**Written problem 1**
Can you reproduce the listing from its start through the line holding "Action: pyautogui.click(x=218, y=104)", inclusive, swapping "dropdown" for "drop-down menu" and keeping everything else the same?
--- begin Text segment ---
Shawn Fanning, an on and off student at Northeastern University, had an idea while searching the internet for downloadable music. He wanted to create a service that, instead of direct selling of music, allowed users to share music files by means of a central repository. Incidentally, “Napster” was Fanning’s college nickname. Fanning would use a modified version of P2P (peer to peer) technology. Users would connect to other users, not directly, but through a centralized server. A database holds a master list of clients and the songs available for sharing. The user then requests a file via a network handshake.
From there, a direct connection is made between users and files are transferred under FTP (file transfer protocol). While developing the necessary software, Shawn enlisted the help of his Uncle John. John Fanning constructed the business strategy for the 1999 start-up of the company and helped to line up investors. The start-up strategy was both incredibly simple and cost-effective. The Fanning’s simply gave the new software to a few dozen friends they had met in internet chat rooms. Within days, the software had been downloaded by over 3000 users (Ante, 2000).
The instant popularity of the service enabled the Fanning’s to raise several hundred thousand dollars in investment capital. From the beginning, the Fanning’s knew that legal issues might arise in connection with the free swapping of copyrighted music. Instead of taking a proactive approach to head off these issues, the company took a “wait and see” approach that would prove costly in time. Major artists and corporations were angered by the absence of royalties paid on digital music. In the early, unregulated, world of E-business the company was able to thrive none the less.
The recording industry would become a powerful critic of Napster. This industry had the clout to elevate the issue of copyright infringement to a national priority. Before Napster could gain solid footing in the E-commerce marketplace several legal issues would have to be resolved including the legality of a free trading service, internet regulation and issues surrounding the digitization of music. Meanwhile, the popularity of the new service was exploding throughout 1999. Cash-strapped, but computer savvy, college students were logging in to the service in droves.
At one point in that year, The University of Illinois at Champaign-Urbana reported that 75% of its network bandwidth was being occupied by Napster downloads (Squatrigna, 2002). As downloads rose into the millions, it became clear that Napster would need a more professional and forward-looking management team. After much discussion, Boston venture capitalist Eileen Richardson was retained as the first CEO. Her tenure would be brief, however, as management instability continued through the early years of the company. After the first year, Napster had an astonishing 25 million users (Squatrigna, 2002).
It was the fastest growing web site in history. Company founders had predicted a large response to the new service, but did not have a phased management strategy in place to stay ahead of the curve. Napster management was put in the catch-up position it occupies to this day. Adding to Napster’s problems, the recording arts industry of America (RIAA) filed suit against the company in December, 1999. There were failed attempts to negotiate a settlement with the RIAA, but John Fanning believed that the industry “never really negotiated in good faith” (Ante, 2000). Individual artists also began to take up sides for or against Napster.
Many new and emerging artists turned to Napster in order to expose their music to a mass market. Some even premiered their music exclusively on Napster. For these artists, it was a win-win situation. Widespread exposure is invaluable to a new artist and, in the traditional structure, very hard to come by. Napster, in turn, gained a reputation as a source for cutting edge music. Some more established artists advocated vigorously against Napster. Most notable among these opponents was the rock band Metallica. The band scorned not only Napster, but also the users who downloaded their songs.
--- end Text segment ---
--- begin Data in this exercise ---
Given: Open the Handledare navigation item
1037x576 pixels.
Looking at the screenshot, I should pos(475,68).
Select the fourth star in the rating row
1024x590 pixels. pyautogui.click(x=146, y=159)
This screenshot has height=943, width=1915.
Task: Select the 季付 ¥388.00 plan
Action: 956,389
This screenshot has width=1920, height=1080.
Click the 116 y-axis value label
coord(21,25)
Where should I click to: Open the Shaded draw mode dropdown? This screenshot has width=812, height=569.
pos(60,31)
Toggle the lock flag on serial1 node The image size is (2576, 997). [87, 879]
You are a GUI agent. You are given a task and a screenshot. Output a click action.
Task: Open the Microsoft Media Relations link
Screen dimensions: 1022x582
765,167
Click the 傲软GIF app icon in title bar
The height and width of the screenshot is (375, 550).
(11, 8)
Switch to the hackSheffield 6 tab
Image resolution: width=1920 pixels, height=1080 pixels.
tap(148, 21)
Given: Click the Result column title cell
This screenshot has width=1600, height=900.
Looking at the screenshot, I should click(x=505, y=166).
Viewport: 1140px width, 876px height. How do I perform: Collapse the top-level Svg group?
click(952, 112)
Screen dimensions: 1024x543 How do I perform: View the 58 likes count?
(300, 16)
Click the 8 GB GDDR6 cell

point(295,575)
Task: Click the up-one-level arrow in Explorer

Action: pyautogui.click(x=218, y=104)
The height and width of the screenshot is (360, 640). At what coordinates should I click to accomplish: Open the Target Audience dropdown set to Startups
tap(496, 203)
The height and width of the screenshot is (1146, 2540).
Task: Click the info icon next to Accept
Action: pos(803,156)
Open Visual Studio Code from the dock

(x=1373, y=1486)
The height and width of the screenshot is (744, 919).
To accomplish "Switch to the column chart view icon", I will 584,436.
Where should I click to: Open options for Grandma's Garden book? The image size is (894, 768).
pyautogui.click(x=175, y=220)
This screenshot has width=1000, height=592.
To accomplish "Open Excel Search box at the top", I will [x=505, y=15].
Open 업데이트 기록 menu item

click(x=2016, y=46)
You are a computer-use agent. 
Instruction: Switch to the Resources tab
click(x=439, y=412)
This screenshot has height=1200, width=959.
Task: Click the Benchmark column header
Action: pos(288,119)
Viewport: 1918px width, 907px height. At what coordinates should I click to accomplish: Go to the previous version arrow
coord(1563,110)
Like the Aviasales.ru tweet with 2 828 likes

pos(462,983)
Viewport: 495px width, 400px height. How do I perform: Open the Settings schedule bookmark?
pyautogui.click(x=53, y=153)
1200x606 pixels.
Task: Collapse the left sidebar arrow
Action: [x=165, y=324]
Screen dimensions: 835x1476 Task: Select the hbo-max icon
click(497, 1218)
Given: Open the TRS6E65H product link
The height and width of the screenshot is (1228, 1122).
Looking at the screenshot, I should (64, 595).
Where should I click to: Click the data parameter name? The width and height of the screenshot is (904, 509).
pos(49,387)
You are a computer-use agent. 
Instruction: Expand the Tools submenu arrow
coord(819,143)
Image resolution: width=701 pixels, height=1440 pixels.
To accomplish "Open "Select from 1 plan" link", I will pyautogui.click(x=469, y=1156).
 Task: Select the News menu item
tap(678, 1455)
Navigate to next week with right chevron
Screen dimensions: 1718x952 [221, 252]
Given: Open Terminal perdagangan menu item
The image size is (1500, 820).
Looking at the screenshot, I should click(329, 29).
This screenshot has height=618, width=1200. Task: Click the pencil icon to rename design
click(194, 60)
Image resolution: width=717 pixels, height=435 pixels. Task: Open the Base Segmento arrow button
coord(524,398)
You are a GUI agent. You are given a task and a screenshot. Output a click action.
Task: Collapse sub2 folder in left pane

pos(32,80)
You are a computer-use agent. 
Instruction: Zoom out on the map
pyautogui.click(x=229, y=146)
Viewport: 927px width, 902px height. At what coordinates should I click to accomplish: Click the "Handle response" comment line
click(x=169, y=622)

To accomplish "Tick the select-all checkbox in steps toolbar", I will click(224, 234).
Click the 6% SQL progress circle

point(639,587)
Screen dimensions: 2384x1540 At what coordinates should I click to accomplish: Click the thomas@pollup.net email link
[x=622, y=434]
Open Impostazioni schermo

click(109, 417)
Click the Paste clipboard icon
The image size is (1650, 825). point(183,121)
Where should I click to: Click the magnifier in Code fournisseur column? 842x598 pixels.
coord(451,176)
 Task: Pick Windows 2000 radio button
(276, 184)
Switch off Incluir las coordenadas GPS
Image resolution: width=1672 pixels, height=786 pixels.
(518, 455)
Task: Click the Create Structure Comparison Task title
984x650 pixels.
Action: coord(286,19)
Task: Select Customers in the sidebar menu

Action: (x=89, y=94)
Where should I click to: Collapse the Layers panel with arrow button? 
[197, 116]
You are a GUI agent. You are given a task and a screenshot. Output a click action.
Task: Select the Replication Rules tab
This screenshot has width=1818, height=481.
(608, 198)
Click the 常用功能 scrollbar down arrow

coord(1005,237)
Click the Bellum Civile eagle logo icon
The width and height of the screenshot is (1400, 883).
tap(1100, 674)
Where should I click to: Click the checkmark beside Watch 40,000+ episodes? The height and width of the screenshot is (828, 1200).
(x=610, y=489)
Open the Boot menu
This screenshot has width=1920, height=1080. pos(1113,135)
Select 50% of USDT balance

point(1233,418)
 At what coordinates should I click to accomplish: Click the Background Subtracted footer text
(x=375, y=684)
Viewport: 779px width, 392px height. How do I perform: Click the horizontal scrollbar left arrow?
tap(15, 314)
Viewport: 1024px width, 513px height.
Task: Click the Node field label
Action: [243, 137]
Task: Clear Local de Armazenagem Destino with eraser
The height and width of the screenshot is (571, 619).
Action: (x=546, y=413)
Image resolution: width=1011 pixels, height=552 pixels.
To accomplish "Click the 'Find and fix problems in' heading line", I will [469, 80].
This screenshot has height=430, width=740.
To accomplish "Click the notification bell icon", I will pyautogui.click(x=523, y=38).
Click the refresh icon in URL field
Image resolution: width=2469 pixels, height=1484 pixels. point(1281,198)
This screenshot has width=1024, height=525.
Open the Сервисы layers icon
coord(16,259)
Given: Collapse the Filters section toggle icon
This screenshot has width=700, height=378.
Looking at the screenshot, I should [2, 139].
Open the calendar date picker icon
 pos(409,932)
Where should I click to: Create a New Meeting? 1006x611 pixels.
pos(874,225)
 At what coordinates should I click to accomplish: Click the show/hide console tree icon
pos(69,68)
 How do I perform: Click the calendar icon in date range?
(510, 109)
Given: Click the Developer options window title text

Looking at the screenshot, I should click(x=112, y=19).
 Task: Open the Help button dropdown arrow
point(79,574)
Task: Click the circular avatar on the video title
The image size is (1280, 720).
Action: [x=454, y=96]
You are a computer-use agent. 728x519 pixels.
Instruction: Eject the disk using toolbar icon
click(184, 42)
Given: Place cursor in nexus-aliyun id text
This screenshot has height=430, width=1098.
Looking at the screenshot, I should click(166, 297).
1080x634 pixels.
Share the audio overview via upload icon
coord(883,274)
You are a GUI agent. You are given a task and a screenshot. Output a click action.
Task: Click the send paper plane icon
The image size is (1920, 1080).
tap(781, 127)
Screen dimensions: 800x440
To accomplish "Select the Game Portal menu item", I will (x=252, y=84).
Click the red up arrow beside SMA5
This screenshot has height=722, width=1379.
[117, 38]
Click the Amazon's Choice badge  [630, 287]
--- end Data in this exercise ---
**Written problem 2**
Do these statements agree with the passage on Napster's history? Answer yes or no for each, quoting the words of the passage that decide it.
(a) "Napster" had been Shawn Fanning's nickname in college.
(b) Eileen Richardson held the CEO position for a long time.
(c) The RIAA filed suit against Napster in December 1999.

**Full solution 1**
Given: Open the Handledare navigation item
1037x576 pixels.
Looking at the screenshot, I should pos(475,68).
Select the fourth star in the rating row
1024x590 pixels. pyautogui.click(x=146, y=159)
This screenshot has height=943, width=1915.
Task: Select the 季付 ¥388.00 plan
Action: 956,389
This screenshot has width=1920, height=1080.
Click the 116 y-axis value label
coord(21,25)
Where should I click to: Open the Shaded draw mode drop-down menu? This screenshot has width=812, height=569.
pos(60,31)
Toggle the lock flag on serial1 node The image size is (2576, 997). [87, 879]
You are a GUI agent. You are given a task and a screenshot. Output a click action.
Task: Open the Microsoft Media Relations link
Screen dimensions: 1022x582
765,167
Click the 傲软GIF app icon in title bar
The height and width of the screenshot is (375, 550).
(11, 8)
Switch to the hackSheffield 6 tab
Image resolution: width=1920 pixels, height=1080 pixels.
tap(148, 21)
Given: Click the Result column title cell
This screenshot has width=1600, height=900.
Looking at the screenshot, I should click(x=505, y=166).
Viewport: 1140px width, 876px height. How do I perform: Collapse the top-level Svg group?
click(952, 112)
Screen dimensions: 1024x543 How do I perform: View the 58 likes count?
(300, 16)
Click the 8 GB GDDR6 cell

point(295,575)
Task: Click the up-one-level arrow in Explorer

Action: pyautogui.click(x=218, y=104)

**Full solution 2**
(a) Yes: "“Napster” was Fanning’s college nickname."
(b) No: "Her tenure would be brief"
(c) Yes: "the recording arts industry of America (RIAA) filed suit against the company in December, 1999."